- Aim -
List each line of the rows below that contains the word "Where".

- Information supplied -
- - - - - - -

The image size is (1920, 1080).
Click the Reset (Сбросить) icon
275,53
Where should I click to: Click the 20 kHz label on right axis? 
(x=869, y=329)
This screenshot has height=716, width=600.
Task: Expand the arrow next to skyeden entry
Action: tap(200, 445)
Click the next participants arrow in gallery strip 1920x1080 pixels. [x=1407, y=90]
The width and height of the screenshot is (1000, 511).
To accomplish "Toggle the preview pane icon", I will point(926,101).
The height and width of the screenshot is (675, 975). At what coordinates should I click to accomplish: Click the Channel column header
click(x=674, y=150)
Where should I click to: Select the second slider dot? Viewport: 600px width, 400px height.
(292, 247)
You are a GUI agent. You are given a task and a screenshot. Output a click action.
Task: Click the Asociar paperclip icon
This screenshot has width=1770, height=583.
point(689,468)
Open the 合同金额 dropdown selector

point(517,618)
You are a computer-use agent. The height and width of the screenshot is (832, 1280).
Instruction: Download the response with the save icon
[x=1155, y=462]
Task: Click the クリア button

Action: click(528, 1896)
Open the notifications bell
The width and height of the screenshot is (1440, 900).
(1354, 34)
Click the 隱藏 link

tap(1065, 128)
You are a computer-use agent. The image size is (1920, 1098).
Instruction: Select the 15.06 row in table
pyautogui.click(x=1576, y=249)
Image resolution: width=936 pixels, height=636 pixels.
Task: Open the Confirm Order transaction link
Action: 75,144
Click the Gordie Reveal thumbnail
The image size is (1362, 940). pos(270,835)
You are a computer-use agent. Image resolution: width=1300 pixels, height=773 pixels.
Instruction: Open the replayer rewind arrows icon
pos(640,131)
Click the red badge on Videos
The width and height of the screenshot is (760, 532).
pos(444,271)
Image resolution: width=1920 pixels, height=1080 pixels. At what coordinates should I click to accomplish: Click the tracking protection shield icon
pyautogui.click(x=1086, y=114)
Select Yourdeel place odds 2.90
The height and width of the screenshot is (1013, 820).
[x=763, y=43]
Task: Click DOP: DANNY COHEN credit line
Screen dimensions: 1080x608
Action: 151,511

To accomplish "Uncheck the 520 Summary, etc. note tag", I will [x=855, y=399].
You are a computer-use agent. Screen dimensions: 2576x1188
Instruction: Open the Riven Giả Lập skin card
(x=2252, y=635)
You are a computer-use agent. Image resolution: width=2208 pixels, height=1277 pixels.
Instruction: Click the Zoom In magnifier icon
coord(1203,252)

- - - - - - -

- Exercise answer -
Where should I click to: Click the 20 kHz label on right axis? 
Where should I click to: Select the second slider dot? Viewport: 600px width, 400px height.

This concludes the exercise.